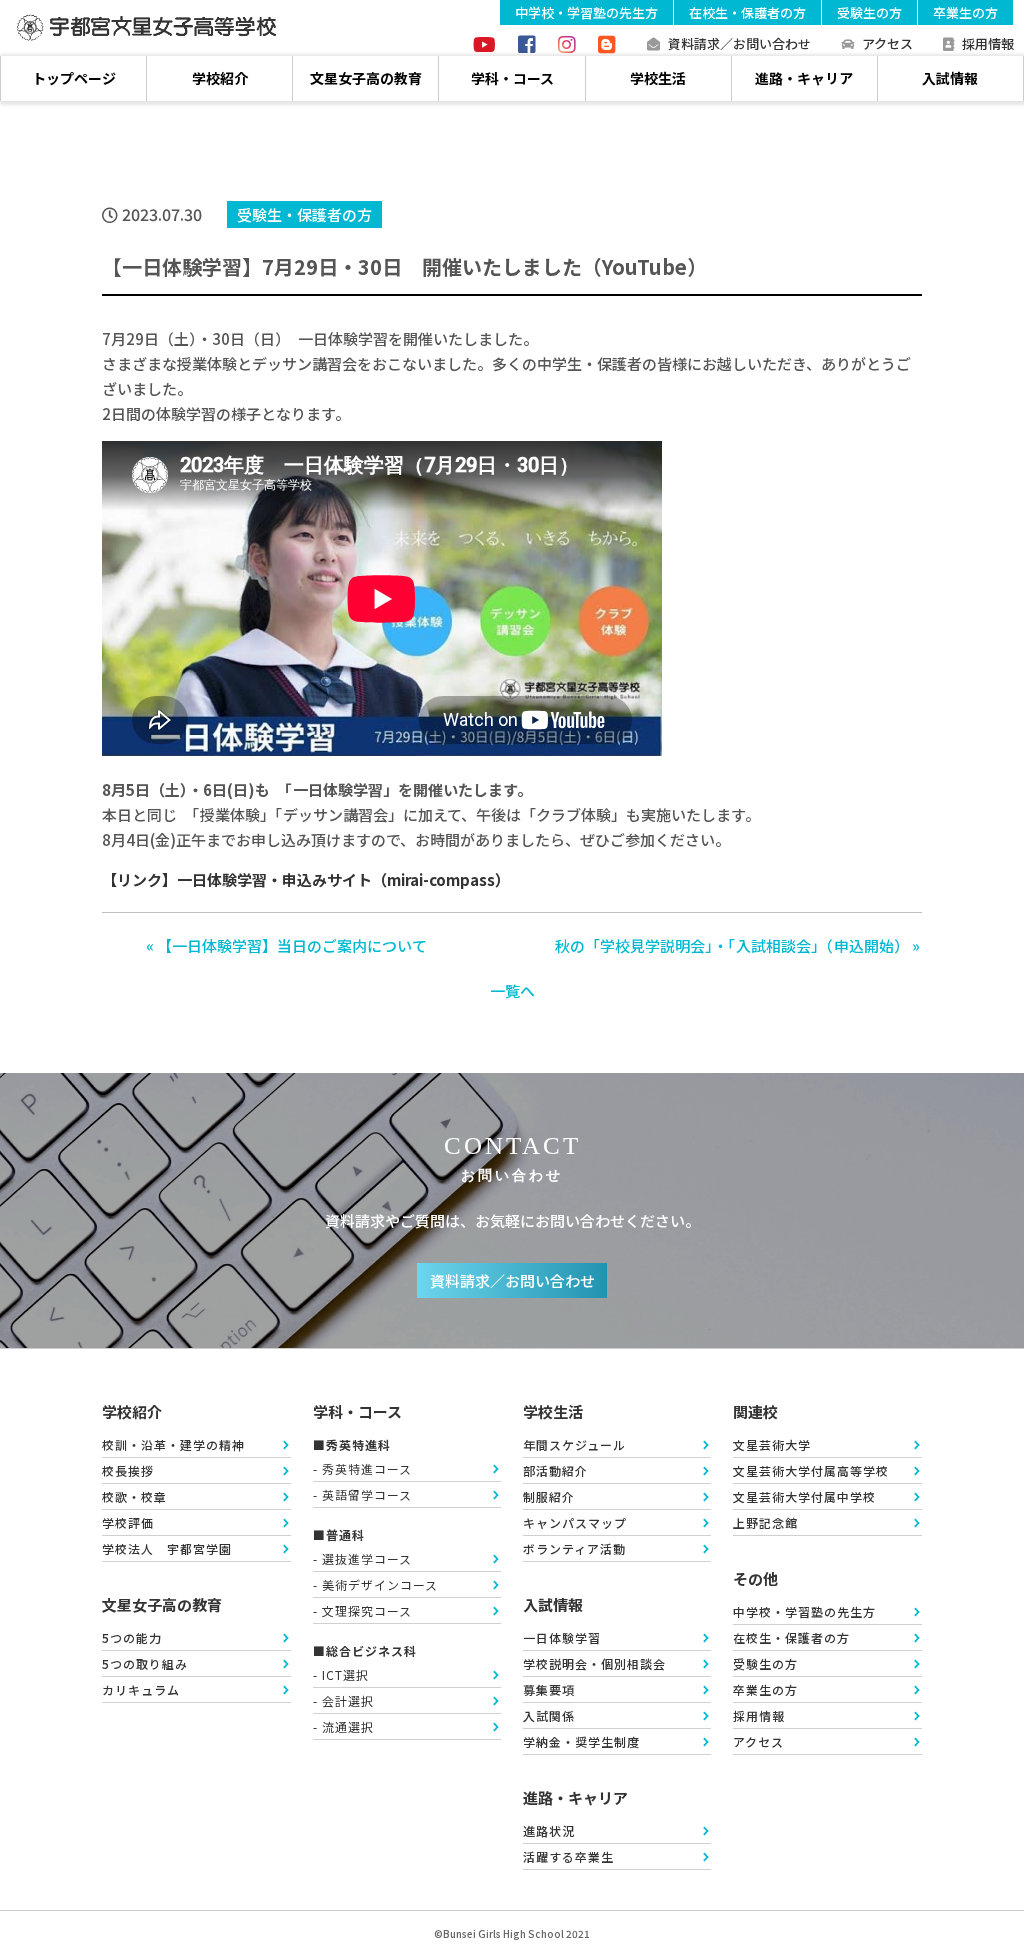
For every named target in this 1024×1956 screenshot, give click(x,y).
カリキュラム (141, 1689)
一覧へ (512, 990)
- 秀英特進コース (362, 1468)
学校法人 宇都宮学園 (167, 1548)
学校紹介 (220, 78)
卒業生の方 (965, 12)
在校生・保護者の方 (747, 12)
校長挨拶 (128, 1470)
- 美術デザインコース (375, 1584)
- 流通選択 (343, 1726)
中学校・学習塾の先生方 (586, 12)
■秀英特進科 (352, 1444)
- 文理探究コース (362, 1610)
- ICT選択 (341, 1674)
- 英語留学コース (362, 1494)
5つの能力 (132, 1637)
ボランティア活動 (574, 1548)
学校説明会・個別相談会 (594, 1663)
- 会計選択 (343, 1700)
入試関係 (549, 1715)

EXERCISE INSTRUCTIONS ▸
Output the listing exactly, pictures excluded.

WRITTEN RESPONSE ▸
For every named target in this 1024×1956 screenshot, give click(x,y).
カリキュラム (141, 1689)
一覧へ (512, 990)
- 秀英特進コース (362, 1468)
学校法人 宇都宮学園 (167, 1548)
学校紹介 (220, 78)
卒業生の方 (965, 12)
在校生・保護者の方 (747, 12)
校長挨拶 (128, 1470)
- 美術デザインコース (375, 1584)
- 流通選択 (343, 1726)
中学校・学習塾の先生方 (586, 12)
■秀英特進科 (352, 1444)
- 文理探究コース (362, 1610)
- ICT選択 (341, 1674)
- 英語留学コース (362, 1494)
5つの能力 (132, 1637)
ボランティア活動 (574, 1548)
学校説明会・個別相談会 (594, 1663)
- 会計選択 (343, 1700)
入試関係 (549, 1715)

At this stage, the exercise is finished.